If you are brave or wealthy enough to start on a new vehicle, you won't need much prep for your build. But most (first) conversions are made with used vans, especially for those who want older rig (insert rant about unreliable modern vehicles with fancy gadgets, useless gimmicks and ugly unnecessary complex designs).

There is a long and careful step of gutting the vehicle, cleaning up, treating rust, plucking holes, fixing mounts etc. In the next article I'll try to cover all there is to know, at least what we faced before even starting the build.

⚠️ ARTICLE COMING SOON

Insulation

Insulation is the battle between external and internal temperature – think about a black car under the sun. You want to trap the heat in winter and reflect it in summer, which is hard in a metal box with greenhouse style windshield. I have seen many good ideas and a loads of nonsense about what can be found on the internet on the subject.

We went with Armaflex, an efficient, lightweight and easy to install sort of foam roll. It allowed us to completely cover the metal body, with barely any gap or thermal bridge.

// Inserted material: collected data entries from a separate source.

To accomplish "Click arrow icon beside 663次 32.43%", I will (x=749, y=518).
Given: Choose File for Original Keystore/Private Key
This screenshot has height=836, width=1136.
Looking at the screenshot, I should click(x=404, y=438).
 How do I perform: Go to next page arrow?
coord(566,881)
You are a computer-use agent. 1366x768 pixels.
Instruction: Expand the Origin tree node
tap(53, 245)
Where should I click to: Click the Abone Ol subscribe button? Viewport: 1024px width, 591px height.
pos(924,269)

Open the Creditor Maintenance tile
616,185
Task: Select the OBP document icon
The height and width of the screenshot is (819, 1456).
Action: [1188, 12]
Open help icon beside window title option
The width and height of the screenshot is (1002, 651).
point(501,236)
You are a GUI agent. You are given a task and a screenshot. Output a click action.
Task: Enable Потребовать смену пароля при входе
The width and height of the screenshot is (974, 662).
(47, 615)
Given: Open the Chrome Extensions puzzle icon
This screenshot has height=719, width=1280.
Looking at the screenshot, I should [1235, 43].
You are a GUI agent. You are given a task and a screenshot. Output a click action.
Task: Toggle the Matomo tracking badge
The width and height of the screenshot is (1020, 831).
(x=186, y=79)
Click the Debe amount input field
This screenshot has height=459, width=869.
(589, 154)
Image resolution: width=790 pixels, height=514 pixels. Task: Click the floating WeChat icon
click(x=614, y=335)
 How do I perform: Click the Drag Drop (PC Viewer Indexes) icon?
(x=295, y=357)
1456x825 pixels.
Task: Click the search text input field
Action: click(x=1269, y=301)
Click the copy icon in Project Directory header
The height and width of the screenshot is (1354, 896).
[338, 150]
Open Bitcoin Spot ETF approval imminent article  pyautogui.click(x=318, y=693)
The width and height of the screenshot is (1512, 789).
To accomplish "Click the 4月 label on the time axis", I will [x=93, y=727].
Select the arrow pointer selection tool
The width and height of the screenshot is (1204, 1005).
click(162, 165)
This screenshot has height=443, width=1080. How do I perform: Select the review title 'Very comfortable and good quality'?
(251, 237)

In the next article I'll try to cover the most common solutions, mistakes, and how we insulated our van.

⚠️ ARTICLE COMING SOON

The actual build

To help us making choices, we build the thing with a few things in mind (roughly in this order): Practicality, limited weight, comfort, cost efficiency. Walls, floor, storage, this long step is where miscalculations and approximations become obvious. Sometimes frustrating, often satisfying, this is the magic of seeing something coming into shape with your own hands.

The dedicated article might mostly be a picture time-lapse of the build. We'll talk about tools, pitfalls to avoid.

⚠️ ARTICLE COMING SOON

Water

We have a 100 L – 22 gal tank of freshwater located on the floor between the wheels. It's inside so the water won't freeze in subzero conditions, but low to keep the gravity centre as low as possible, and centred for better weight distribution.
Grey water is in a smaller tank, located underneath the chassis, where the spare wheel used to be.

There is no black water tank since our toilet is composting. Warm water will be made by an electric boiler, but due to pandemic and ships doing drifts in Suez, the whole continent is sold out.

A simple pump is handling the circuit. Refills are done from an outside outlet. We will add filters in the near future to make sure the water is always clean.

⚠️ ARTICLE COMING SOON

Electricity

This is a serious topic, screwing up this one could end up in flames. None of us wanted to dive into this topic, so we left it to professionals. They help us tailor the size of the installation, then did the final wiring and tuning. It was also useful since France is a regulation-heavy country, and you never know if a meaningless thing you did is not going against some penpusher cunt's obsession for rules.

We are both working on our computers with clients that rely on us, so we made sure we have enough electricity supply. We have 3x175 Watt solar panels and 2x200Ah battery. Batteries will last for a whole week without sun, and if needed, will also charge when the engine is running.

⚠️ ARTICLE COMING SOON

Heating & Cooling

We have a diesel heater (Eberspächer) that burns fuel from the main tank and flows hot air through the dashboard vents. Cooking with the stove is also strong enough to warm up the place quite well for a few hours until we go to sleep under a massive duvet.

Heat is managed through ventilation, airflow, parking in the shade, reflecting blinds on windows and a small fan. I would say heat is definitely the hardest to fight.

beginning of the build
The van is empty, build shall commence!